In an investigation that lasted over a year, The Fourth Estate revealed how some women were sexually assaulted by a self-styled physiotherapist, “Dr” Jonathan Ohene Nkunim in his Nature’s Hand Therapeutic Centre.
“Dr” Ohene Nkunim’s victims included a couple who had gone to Nature’s Hand Therapeutic Centre, Gbawe, Accra in 2018 to seek his help to be able to conceive. He ended up sleeping with the woman. Feeling guilty about the affair, she confessed to her husband and that was how the seven-year-old marriage ended.
A young woman was on the verge of suicide because the heart-wrenching pain from her spinal cord convinced her that ending her life was a better option. Someone offered her a lifeline, Jonathan Ohene Nkunim’s hotline.
Ohene Nkunim raped her the first day she entered the facility in pain and lay on the massage bed.
He left incriminating evidence in his WhatsApp conversation with her after the ordeal. He admitted he did not seek her permission before having sex with her.
Nkunim claimed the procedure he wanted to perform required sexual arousal. He said he should have “sensitised” her before proceeding. Nkunim then apologised profusely. But he did not stop.

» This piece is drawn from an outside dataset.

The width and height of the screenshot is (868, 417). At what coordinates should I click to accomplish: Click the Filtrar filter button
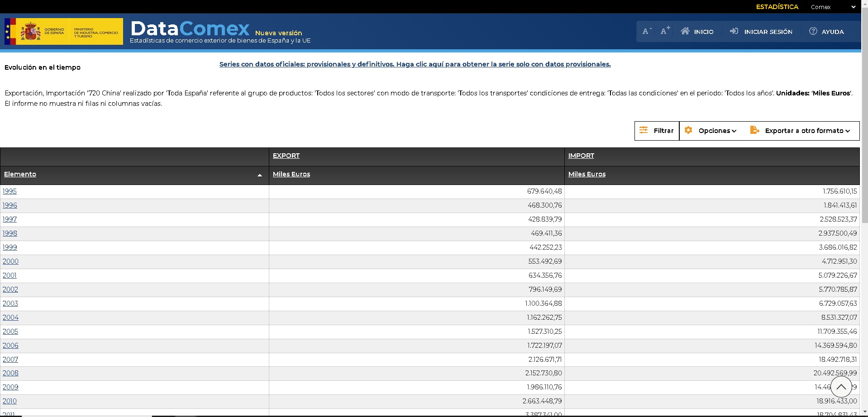(x=657, y=131)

Eulogising the story, the GIJN said:
“Ghana’s latest investigative journalism nonprofit, The Fourth Estate, created by the Media Foundation for West Africa (MFWA), was the force behind one of the most consequential investigations to come out of Africa this past year.
“Braving harrowing testimonies from victims and disturbing evidence from an undercover investigation, reporter Manasseh Azure Awuni exposed a health practitioner who used his registered practice to sexually assault women seeking reproductive treatment and support. The three-part series is one of those instances where an undercover investigation provides irrefutable evidence, despite denials by the perpetrator.
“Eventually, the overwhelming proof against that proprietor led to his arrest and confession, putting to an end to his exploitation of desperate victims.”
The GIJN described as “remarkable” the level of investigative journalism that emerged from sub-Saharan Africa in 2021 particularly at a time newsrooms in Africa were increasingly struggling with shortages of cash and threats to press freedom.
“For many of the eye-catching stories that made it to this year’s editor’s pick, the reporting time ranged from three months to a full year. This points to a growing ability by journalists in Africa to dedicate ample time — and, indeed, resources — to a single story,” it said.
But there is more to it.
“Several factors account for this strong dedication to in-depth reporting. First, nonprofit media outlets are helping fill the vacuum created by cash and resource-strapped traditional media organizations. Foundations and development agencies are also offering more consistent and more generous reporting grants, with greater opportunities for long-form investigations, even for freelance journalists,” it explained.
About The Fourth Estate project
The MFWA launched The Fourth Estate in 2021 as a non-profit, independent investigative journalism project.
The project emerged out of about three years of planning and brainstorming and is a response to the dearth of critical, analytical, in-depth, and independent journalism in Ghana and in many countries in West Africa.
The Fourth Estate project was established to focus on asserting the watchdog role of the media to promote transparency, accountability, and anti-corruption in governance through independent, fact-based journalism
The project prioritises quality investigative and in-depth reporting in the areas of governance, environment (especially climate change issues and the extractives sector), health, and human rights.